A Gemini and Gemma tokenizer in Java
It’s always interesting to know how the sausage is made, don’t you think? That’s why, a while ago, I looked at embedding model tokenization, and I implemented a little visualization to see the tokens in a colorful manner. Yet, I was still curious to see how Gemini would tokenize text…
Both LangChain4j Gemini modules (from
Vertex AI and from
Google AI Labs)
can count the tokens included in a piece of text.
However, both do so by calling a REST API endpoint method called countTokens
.
This is not ideal, as it requires a network hop to get the token counts, thus adding undesired extra latency.
Wouldn’t it be nicer if we could count tokens locally instead?
Interestingly, both Gemini and the open-weights Gemma models share the same tokenizer and token vocabulary. Also, the tokenizer is based on SentencePiece, which is a tokenizer/detokenizer implementing the byte-pair-encoding (BPE) and unigram language algorithms.
If you look at the Gemma code on HuggingFace,
you’ll see a tokenizer.json
file that you can open to see the available tokens in the vocabulary,
and a tokenizer.model
file which is some kind of binary compressed variation.
Knowing that the list of tokens supported by Gemini and Gemma is available in those files, and how they are encoded, I was curious to see if I could implement a Java tokenizer that could run locally, rather than calling a remote endpoint.
The SentencePiece
implementation from Google is a C++ library, but I didn’t really feel like wrapping it myself with JNI,
and fortunately, I discovered that the DJL project had done the JNI wrapping job already.
So let’s see how to tokenize text for Gemini and Gemma, in Java!
Gemini and Gemma tokenization in Java with DJL
First of all, let’s setup the dependency on DJL’s SentencePiece
module:
- From Maven:
<dependency>
<groupId>ai.djl.sentencepiece</groupId>
<artifactId>sentencepiece</artifactId>
<version>0.30.0</version>
</dependency>
- From Gradle:
implementation 'ai.djl.sentencepiece:sentencepiece:0.30.0'
I saved the tokenizer.model
file locally.
Note that it’s a 4MB file, as Gemini/Gemma have a very large vocabulary of around a quarter million of tokens!

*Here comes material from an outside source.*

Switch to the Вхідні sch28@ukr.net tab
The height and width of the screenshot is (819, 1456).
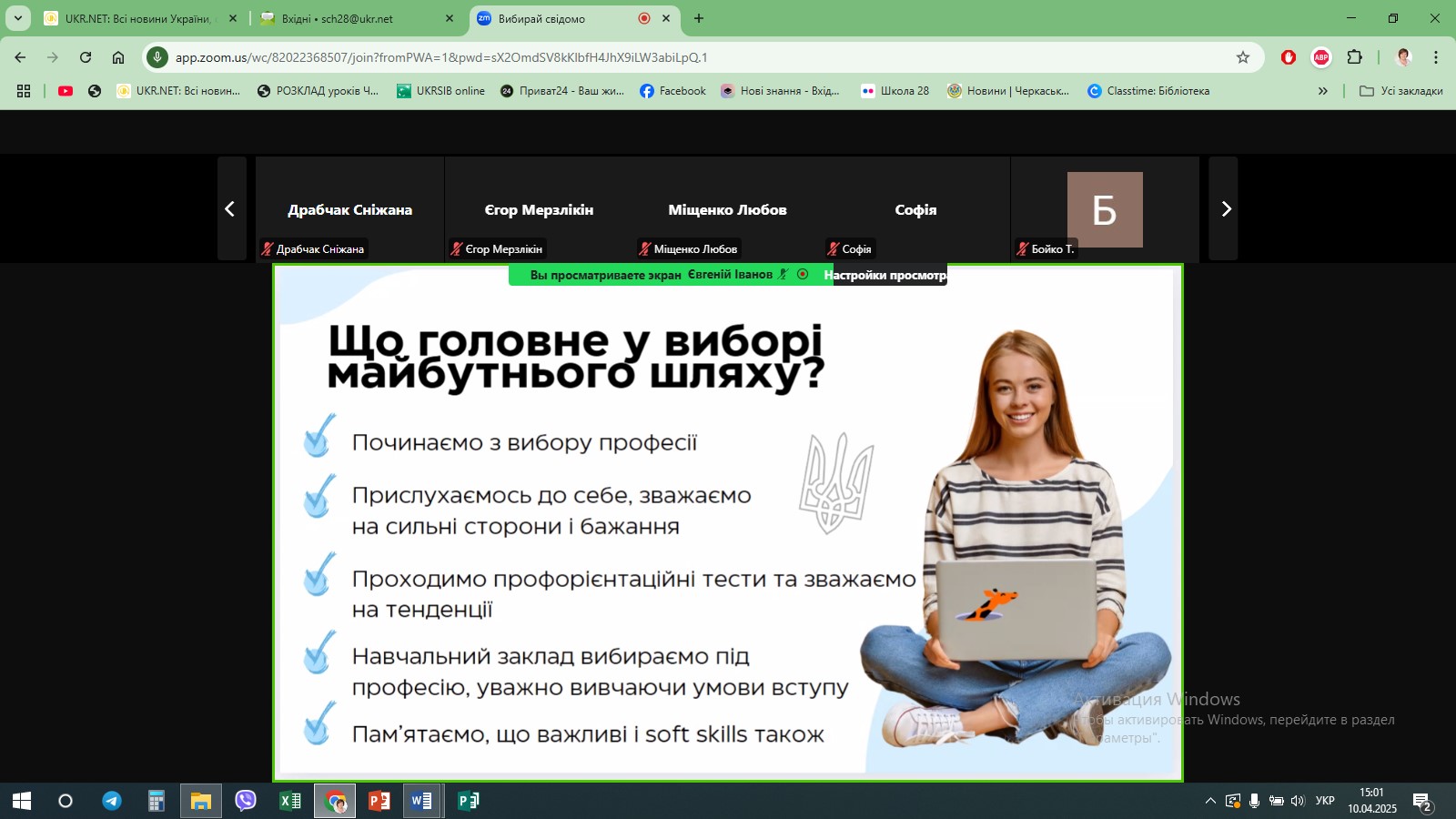[x=349, y=18]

Now, let’s instantiate an SpTokenizer
object that loads this vocabulary file, and tokenize some text:
import ai.djl.sentencepiece.SpTokenizer;
// ...
Path model = Paths.get("src/test/resources/gemini/tokenizer.model");
byte[] modelFileBytes = Files.readAllBytes(model);
try (SpTokenizer tokenizer = new SpTokenizer(modelFileBytes)) {
List<String> tokens = tokenizer.tokenize("""
When integrating an LLM into your application to extend it and \
make it smarter, it's important to be aware of the pitfalls and \
best practices you need to follow to avoid some common problems \
and integrate them successfully. This article will guide you \
through some key best practices that I've come across.
""");
for (String token: tokens) {
System.out.format("[%s]%n", token);
}
System.out.println("Token count: " + tokens.size());
}
When running this Java class, you’ll see the following output:
[When]
[▁integrating]
[▁an]
[▁L]
[LM]
[▁into]
[▁your]
[▁application]
...
Token count: 61
Next steps
Do we need next steps? Yes, why not! My idea is to contribute a tokenizer module to LangChain4j, so that the Vertex AI Gemini and the Google AI Gemini modules can both import it, instead of relying on remote endpoint calls to count tokens.